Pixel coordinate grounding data
'''
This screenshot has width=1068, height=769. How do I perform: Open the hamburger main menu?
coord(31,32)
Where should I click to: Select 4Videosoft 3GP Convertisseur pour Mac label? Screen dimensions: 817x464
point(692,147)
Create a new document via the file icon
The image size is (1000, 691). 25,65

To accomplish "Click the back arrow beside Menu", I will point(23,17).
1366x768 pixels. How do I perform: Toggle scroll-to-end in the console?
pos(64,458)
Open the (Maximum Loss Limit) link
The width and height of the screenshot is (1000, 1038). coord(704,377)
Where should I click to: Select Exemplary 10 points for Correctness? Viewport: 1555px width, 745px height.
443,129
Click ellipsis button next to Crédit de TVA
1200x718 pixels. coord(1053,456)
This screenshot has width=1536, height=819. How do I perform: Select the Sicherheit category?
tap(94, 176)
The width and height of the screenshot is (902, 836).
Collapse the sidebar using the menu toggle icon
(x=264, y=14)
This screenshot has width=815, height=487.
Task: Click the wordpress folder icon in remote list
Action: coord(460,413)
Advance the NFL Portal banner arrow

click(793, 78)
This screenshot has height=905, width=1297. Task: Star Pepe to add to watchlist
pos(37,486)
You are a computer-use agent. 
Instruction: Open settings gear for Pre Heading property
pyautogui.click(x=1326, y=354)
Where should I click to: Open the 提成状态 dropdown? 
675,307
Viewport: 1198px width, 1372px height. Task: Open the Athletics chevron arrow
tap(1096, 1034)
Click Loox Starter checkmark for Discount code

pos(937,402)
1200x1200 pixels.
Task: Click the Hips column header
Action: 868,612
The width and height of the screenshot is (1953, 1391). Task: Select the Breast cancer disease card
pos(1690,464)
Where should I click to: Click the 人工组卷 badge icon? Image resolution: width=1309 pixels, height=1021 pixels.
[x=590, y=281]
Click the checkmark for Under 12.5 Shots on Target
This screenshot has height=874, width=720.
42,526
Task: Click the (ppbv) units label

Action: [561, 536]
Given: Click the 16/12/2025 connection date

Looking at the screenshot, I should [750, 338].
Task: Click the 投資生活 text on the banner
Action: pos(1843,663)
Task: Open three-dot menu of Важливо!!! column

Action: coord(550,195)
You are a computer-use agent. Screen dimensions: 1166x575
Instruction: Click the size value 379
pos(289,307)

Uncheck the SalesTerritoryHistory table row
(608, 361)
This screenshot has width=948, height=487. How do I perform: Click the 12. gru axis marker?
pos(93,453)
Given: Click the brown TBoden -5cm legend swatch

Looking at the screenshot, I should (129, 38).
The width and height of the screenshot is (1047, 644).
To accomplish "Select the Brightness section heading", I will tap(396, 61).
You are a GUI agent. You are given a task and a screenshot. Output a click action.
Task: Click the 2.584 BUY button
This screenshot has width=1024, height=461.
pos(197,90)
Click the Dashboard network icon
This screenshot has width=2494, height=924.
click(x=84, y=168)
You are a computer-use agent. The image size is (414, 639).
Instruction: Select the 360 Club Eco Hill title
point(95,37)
'''
REQUIRED WORK :: An exact copy is needed of the closing lines of the entries above, counting from the one that contains "This screenshot has width=948, height=487." and including it and the last.

SOLUTION TO THIS PROBLEM ::
This screenshot has width=948, height=487. How do I perform: Click the 12. gru axis marker?
pos(93,453)
Given: Click the brown TBoden -5cm legend swatch

Looking at the screenshot, I should (129, 38).
The width and height of the screenshot is (1047, 644).
To accomplish "Select the Brightness section heading", I will tap(396, 61).
You are a GUI agent. You are given a task and a screenshot. Output a click action.
Task: Click the 2.584 BUY button
This screenshot has width=1024, height=461.
pos(197,90)
Click the Dashboard network icon
This screenshot has width=2494, height=924.
click(x=84, y=168)
You are a computer-use agent. The image size is (414, 639).
Instruction: Select the 360 Club Eco Hill title
point(95,37)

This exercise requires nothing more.